Autumn colour photography tip no.1: Look for the details
There are few sights more spectacular than a woodland enflamed by autumn colour – and a wide-angle view of a large swathe of trees, or an aerial shot of the canopy taken by a drone can certainly have impact. But there's beauty in the detail too. Autumn is all about decomposition – chlorophyll in leaf cells breaking down from green to orange and red; leaves curling up; branches laid bare... For this photograph of autumnal oak leaves, I zoomed in on just a couple of leaves to show the actual process of decay. From a biological point of view, you can see how the chlorophyll is breaking down inside the leaves. Photographically this creates a rich palette of colours, which I tried to accentuate by framing the leaves against an area of shadow in the background. Shooting towards the sun, so that the leaves were backlit, boosted the colours. I also spent several minutes trying to find the right leaves. This particular type of oak (Quercus coccinea) has deeply indented leaves – almost as if a giant caterpillar has taken a few mouthfuls out of them. By finding a couple of leaves that were isolated and not overlapping not only highlighted their unusual shape but also created a more dynamic composition – helped here by positioning the central vein of the main leaf off-centre (applying the rule of thirds).

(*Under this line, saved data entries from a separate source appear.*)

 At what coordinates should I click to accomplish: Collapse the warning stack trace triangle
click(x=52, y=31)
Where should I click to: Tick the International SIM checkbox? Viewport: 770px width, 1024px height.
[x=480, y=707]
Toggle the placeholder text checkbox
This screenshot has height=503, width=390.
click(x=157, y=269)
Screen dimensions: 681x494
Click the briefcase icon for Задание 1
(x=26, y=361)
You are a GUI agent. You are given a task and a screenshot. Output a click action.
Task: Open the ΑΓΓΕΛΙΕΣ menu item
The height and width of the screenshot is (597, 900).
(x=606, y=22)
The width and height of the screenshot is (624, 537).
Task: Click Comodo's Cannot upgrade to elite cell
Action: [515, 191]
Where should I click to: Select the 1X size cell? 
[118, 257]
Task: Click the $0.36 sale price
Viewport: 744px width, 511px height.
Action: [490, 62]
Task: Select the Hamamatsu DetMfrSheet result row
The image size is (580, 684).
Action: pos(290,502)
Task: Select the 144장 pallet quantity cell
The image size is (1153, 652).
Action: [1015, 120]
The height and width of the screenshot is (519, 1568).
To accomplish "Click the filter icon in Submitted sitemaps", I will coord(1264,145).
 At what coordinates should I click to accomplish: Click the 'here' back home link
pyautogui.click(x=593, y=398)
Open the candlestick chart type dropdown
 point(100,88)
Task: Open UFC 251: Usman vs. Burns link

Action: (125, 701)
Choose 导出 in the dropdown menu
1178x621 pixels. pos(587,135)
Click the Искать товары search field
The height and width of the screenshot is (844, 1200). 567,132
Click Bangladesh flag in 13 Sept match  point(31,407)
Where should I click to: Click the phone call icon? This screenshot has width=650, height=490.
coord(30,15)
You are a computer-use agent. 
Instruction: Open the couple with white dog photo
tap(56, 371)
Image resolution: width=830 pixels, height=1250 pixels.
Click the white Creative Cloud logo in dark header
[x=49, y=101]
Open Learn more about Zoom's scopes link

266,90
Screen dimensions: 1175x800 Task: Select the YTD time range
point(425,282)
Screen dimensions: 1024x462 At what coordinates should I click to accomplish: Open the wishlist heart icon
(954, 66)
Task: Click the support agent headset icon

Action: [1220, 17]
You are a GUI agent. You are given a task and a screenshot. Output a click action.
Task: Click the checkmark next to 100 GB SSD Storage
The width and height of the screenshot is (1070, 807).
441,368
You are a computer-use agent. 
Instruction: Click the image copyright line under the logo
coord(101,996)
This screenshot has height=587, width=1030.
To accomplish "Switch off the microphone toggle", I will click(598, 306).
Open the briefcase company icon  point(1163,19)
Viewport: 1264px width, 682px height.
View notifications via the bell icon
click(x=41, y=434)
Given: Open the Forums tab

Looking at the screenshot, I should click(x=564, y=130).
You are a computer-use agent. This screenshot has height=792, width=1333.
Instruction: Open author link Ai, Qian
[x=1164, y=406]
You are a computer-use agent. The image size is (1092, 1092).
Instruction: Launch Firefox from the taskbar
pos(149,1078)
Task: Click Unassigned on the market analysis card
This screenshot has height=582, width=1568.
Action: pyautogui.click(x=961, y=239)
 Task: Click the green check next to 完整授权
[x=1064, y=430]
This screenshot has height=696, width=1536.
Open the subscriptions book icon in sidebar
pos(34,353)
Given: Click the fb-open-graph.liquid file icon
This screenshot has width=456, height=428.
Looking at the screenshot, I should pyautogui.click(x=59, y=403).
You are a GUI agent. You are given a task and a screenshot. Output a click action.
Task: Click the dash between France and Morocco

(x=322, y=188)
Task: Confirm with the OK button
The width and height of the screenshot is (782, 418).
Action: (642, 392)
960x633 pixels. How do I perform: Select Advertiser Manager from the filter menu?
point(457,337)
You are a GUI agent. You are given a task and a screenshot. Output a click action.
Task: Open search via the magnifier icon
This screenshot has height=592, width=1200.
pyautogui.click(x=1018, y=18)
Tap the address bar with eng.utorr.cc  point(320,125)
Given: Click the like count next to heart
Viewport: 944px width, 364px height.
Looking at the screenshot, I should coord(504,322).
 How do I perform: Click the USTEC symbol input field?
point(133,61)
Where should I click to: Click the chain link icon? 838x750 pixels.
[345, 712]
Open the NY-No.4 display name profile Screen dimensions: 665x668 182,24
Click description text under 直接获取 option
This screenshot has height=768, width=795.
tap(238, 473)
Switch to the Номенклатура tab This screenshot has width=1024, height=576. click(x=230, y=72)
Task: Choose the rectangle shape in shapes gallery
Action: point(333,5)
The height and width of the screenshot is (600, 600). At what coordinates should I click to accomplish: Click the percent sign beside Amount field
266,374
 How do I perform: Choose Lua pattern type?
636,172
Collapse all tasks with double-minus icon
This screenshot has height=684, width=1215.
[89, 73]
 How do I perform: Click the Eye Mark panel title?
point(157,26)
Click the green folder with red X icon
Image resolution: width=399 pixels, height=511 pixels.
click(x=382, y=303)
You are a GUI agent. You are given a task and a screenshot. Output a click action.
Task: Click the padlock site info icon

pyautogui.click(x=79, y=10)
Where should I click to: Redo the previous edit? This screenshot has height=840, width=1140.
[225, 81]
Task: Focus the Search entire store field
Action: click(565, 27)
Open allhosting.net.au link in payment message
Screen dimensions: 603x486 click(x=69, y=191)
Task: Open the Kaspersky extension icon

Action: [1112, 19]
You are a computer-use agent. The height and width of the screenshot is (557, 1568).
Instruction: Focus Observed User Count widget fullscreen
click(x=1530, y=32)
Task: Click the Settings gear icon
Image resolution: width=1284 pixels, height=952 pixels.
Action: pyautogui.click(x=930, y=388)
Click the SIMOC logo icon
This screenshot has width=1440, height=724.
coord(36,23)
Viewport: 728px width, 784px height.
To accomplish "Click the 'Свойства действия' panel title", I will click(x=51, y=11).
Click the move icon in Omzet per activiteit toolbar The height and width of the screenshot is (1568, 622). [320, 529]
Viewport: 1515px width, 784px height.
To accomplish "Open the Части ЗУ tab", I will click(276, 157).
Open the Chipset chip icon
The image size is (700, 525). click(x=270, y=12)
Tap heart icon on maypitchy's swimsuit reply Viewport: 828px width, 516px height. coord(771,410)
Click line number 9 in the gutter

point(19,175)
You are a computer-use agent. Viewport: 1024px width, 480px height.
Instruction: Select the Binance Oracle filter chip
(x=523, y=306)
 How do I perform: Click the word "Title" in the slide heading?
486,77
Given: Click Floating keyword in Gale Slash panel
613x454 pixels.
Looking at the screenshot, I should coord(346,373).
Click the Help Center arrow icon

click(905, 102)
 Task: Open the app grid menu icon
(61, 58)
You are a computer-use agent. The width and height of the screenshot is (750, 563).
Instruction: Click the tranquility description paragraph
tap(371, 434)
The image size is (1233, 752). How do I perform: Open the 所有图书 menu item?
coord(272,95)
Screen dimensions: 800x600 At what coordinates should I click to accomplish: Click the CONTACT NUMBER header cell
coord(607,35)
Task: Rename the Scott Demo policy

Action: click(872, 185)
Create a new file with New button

Autumn colour photography tip no.2: Go for impact
Leaves are translucent. That's what makes them such rewarding subjects to photograph spring, summer or fall. In the right light they almost seem to glow. Any type of light can work wonders – overhead, side-lighting, even overcast (imagine a birch tree looming out of the mist with just a few golden leaves hanging from its branches like droplets of honey). To really add impact to autumn photos, however, I love shooting into the sun. It's the type of lighting that makes the most of all that leafy translucence.
For the photograph above, I chose a Japanese maple as my subject. First, I carefully crawled under the tree's branches to get right 'inside' it and set up my tripod at its lowest setting so that I could point the camera up through the leaves towards the sky. Using a wide-angle lens, I framed the shot to include both strong diagonal branches across the frame and the sun down near the bottom right-hand corner. The sun was also partly obscured behind a thin branch and, of course, plenty of leaves, to slightly filter its strength and reduce the amount of flare on the lens. To avoid the image turning into a silhouette, I took several shots, adding +1, then +2 and +3 stops of exposure compensation (alternatively you can turn the camera away from the sun, take a meter reading from a more neutrally lit part of the tree, then recompose your shot with the sun in the frame). This ensured that the scarlet foliage came through nicely, while a small aperture of f16 helped to create the pronounced sunburst. I have retouched this image to remove one or two distracting flare spots and I also boosted saturation slightly.
Autumn colour photography tip no.3: Look beyond leaves
Having just sung the praises of fiery foliage, don't forget that autumn offers plenty of other treats for photographers. Seeds and berries (the redder the better) make eye-catching subjects, while grass heads and tree bark can make richly textured images – particularly when you use side lighting or backlighting. The image above of the Miscanthus grass was photographed late in the afternoon towards the sun in order to emphasise the feathery seedheads. The single curl of peeling bark on the trunk of the Himalayan birch, on the other hand, relied on strong side lighting to make it stand out.
Autumn colour photography tip no.4: Take another look
When you're surrounded by stunning autumn colour, with potential new subjects constantly luring you on, it's easy to overlook things. Work each subject, exploring it from different viewpoints, trying different lenses, looking up through the branches, exploring all the opportunities of the available light. The shot, above left, might be the first 'reactive' photograph you take when encountering a beech tree in all its autumn finery. Take the photo. Then use your knowledge of photographic techniques to explore more possibilities. One is shown here, above right, of the same tree but photographed from a totally different viewpoint.